- [Prompt A] According to the Kakaskutatakuch River article, how long is the river?
- [Prompt B] Return the passage of the Kakaskutatakuch River article starting at "The Kakaskutatakuch River" and ending at "Quebec, in Canada.".

- [Source extract]
|---|
- Watershed of Nottaway River

Location
- Country: Canada
- Province: Quebec
- Region: Eeyou Istchee Baie-James (municipality)

Physical characteristics
- Source: Forested creek
- • location: Eeyou Istchee Baie-James (municipality), Nord-du-Québec, Quebec
- • coordinates: 50°29′46″N 77°36′59″W﻿ / ﻿50.49611°N 77.61639°W
- • elevation: 285 m (935 ft)
- Mouth: Iskaskunikaw River
- • location: Eeyou Istchee Baie-James (municipality), Nord-du-Québec, Quebec
- • coordinates: 50°34′30″N 77°25′45″W﻿ / ﻿50.57500°N 77.42917°W
- • elevation: 251 m (823 ft)
- Length: 31.3 km (19.4 mi)

Basin features
- • left: Pisimwetach Kayspaick creek

= Kakaskutatakuch River =

The Kakaskutatakuch River is a tributary of the Iskaskunikaw River in Regional County Municipality (RCM) of Eeyou Istchee James Bay (municipality) in the area of the Nord-du-Québec, Canadian province of Quebec, in Canada.
|---|
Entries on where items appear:
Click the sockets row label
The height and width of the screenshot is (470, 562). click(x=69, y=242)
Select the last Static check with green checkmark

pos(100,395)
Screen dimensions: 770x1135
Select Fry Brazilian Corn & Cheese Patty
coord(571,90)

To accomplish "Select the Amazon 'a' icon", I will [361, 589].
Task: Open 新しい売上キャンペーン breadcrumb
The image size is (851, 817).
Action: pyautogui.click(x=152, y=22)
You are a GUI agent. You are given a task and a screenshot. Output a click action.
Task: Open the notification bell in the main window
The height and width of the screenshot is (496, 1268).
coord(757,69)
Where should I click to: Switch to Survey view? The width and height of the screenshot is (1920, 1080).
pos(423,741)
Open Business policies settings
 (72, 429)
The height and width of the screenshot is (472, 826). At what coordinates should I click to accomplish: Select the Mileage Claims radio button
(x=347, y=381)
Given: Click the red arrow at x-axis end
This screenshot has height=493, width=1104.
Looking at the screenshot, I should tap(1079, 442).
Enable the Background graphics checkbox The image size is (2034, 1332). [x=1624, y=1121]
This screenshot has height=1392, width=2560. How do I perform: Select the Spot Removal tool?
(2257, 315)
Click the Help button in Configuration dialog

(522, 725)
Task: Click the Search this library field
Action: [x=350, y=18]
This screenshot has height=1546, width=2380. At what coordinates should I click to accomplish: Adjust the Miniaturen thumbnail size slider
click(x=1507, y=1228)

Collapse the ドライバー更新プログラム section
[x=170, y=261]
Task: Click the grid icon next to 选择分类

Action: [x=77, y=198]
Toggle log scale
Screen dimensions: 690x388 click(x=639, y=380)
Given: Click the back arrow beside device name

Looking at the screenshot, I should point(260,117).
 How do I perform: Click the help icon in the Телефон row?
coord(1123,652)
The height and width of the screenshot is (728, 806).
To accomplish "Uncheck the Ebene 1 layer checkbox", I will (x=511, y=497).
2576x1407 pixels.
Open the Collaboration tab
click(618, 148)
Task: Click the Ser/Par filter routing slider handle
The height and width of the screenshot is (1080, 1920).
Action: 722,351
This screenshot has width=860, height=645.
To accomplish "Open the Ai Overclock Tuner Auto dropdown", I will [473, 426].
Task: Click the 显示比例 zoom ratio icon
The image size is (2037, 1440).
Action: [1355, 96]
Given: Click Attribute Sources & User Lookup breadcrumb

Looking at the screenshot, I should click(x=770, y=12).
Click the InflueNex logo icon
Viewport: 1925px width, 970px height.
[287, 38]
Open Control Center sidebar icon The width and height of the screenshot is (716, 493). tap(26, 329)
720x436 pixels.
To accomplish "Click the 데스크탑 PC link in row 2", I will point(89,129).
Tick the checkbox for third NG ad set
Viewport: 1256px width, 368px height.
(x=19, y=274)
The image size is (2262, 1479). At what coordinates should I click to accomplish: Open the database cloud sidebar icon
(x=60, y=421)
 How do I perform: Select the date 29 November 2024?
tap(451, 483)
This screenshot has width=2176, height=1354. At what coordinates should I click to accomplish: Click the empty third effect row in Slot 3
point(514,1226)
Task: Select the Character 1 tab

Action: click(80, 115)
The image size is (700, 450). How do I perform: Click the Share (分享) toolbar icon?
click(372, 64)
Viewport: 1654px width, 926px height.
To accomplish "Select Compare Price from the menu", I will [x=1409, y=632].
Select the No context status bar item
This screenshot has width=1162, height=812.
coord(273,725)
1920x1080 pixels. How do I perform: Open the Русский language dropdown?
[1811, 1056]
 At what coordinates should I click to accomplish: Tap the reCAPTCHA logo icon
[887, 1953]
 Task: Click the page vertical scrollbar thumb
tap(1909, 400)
|---|
- [Written answer A] 31.3 km (19.4 mi)

- [Written answer B]
The Kakaskutatakuch River is a tributary of the Iskaskunikaw River in Regional County Municipality (RCM) of Eeyou Istchee James Bay (municipality) in the area of the Nord-du-Québec, Canadian province of Quebec, in Canada.